- [Page excerpt]
(begin)

Apply the same philosophy you do when you're ahead of the count; shrink the strike zone and look for a pitch in the zone that you are comfortable bunting. If it's not in that zone, don't bunt. Pull the bat back and take the pitch, even if it's a strike.
When attempting to drag bunt, pull your right foot back and move your right hand up the bat. Place the bat in front of the body and the barrel pointed towards first base. This provides the proper angle to bunt the ball down the third base line. By placing the bat in front of your body, you increase the chances of bunting it fair. A common mistake in drag bunting is attempting to deaden the ball as you do in a sacrifice bunt. With a drag bunt, it's much more important to be accurate by bunting the ball down the line.
Once in position to bunt, make sure you have a good pitch to bunt, otherwise pull back. Do not bunt any pitch inside of your current bat position. That pitch forces you to lean back and prevents you from getting a good jump. Take any pitch that is higher than your current bat position. The best pitch for a drag bunt is from the middle to the outside part of the plate.

(end)

Records of locating words and elements
(begin)

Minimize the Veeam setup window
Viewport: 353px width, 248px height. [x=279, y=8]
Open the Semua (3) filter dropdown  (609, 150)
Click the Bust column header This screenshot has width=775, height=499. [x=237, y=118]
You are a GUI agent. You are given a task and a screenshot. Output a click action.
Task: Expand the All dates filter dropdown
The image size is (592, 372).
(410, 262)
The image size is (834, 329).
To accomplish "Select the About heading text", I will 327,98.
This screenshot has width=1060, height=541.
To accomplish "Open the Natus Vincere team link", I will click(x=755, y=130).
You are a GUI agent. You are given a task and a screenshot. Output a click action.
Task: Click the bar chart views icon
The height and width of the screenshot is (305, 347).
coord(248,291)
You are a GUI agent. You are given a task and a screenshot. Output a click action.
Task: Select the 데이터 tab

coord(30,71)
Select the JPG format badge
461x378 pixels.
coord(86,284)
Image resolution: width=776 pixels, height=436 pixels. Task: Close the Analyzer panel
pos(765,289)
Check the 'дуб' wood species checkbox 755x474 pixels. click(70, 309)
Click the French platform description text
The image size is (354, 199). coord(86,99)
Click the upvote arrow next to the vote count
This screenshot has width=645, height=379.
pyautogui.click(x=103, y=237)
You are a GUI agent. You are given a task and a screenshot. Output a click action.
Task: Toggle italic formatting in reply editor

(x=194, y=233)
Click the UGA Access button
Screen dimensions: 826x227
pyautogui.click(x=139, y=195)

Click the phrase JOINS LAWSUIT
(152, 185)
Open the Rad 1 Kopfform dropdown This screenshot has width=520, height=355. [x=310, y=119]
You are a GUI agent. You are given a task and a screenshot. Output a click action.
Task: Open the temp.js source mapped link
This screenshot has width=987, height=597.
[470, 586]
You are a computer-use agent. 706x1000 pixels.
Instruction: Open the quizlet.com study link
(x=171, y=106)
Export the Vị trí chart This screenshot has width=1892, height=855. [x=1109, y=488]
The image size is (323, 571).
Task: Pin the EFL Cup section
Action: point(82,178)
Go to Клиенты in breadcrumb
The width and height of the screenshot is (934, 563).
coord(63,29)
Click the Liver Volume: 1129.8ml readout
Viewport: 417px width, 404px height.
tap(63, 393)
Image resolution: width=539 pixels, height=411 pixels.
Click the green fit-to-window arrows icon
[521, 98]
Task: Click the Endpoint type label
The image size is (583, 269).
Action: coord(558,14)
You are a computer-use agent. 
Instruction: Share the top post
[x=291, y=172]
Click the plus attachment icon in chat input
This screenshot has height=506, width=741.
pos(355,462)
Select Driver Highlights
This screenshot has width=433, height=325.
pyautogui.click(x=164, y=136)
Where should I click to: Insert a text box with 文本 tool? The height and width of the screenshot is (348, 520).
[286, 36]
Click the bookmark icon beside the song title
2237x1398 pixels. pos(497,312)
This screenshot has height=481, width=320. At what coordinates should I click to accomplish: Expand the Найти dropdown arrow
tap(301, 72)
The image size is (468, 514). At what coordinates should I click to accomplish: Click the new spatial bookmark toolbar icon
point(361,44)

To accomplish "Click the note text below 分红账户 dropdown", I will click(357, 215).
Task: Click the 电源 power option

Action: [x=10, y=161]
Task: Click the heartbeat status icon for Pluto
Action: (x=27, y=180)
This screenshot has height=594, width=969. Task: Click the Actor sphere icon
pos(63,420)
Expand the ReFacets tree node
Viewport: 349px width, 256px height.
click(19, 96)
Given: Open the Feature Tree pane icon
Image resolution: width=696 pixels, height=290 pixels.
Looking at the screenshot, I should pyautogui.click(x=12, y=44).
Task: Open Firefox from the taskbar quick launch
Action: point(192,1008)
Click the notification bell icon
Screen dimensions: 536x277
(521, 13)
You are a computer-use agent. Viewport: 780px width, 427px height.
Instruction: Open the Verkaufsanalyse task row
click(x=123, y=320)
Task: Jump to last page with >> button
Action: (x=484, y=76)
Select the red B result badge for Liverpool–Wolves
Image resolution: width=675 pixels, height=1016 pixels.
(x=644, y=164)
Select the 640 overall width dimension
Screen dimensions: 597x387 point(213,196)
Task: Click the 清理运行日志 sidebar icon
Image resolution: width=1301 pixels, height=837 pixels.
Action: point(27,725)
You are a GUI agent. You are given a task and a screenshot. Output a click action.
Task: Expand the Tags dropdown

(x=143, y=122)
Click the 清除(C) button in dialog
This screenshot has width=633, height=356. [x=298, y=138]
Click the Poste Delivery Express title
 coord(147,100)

(end)

- [Set problem 1] According to the bunting text, what is the best pitch for a drag bunt?
- [Set problem 2] Edit the bunting text from the words containing "When attempting to" through "of the plate.", replacing "barrel" with "thick end".

- [Reply 1] The best pitch for a drag bunt is one from the middle to the outside part of the plate.

- [Reply 2]
When attempting to drag bunt, pull your right foot back and move your right hand up the bat. Place the bat in front of the body and the thick end pointed towards first base. This provides the proper angle to bunt the ball down the third base line. By placing the bat in front of your body, you increase the chances of bunting it fair. A common mistake in drag bunting is attempting to deaden the ball as you do in a sacrifice bunt. With a drag bunt, it's much more important to be accurate by bunting the ball down the line.
Once in position to bunt, make sure you have a good pitch to bunt, otherwise pull back. Do not bunt any pitch inside of your current bat position. That pitch forces you to lean back and prevents you from getting a good jump. Take any pitch that is higher than your current bat position. The best pitch for a drag bunt is from the middle to the outside part of the plate.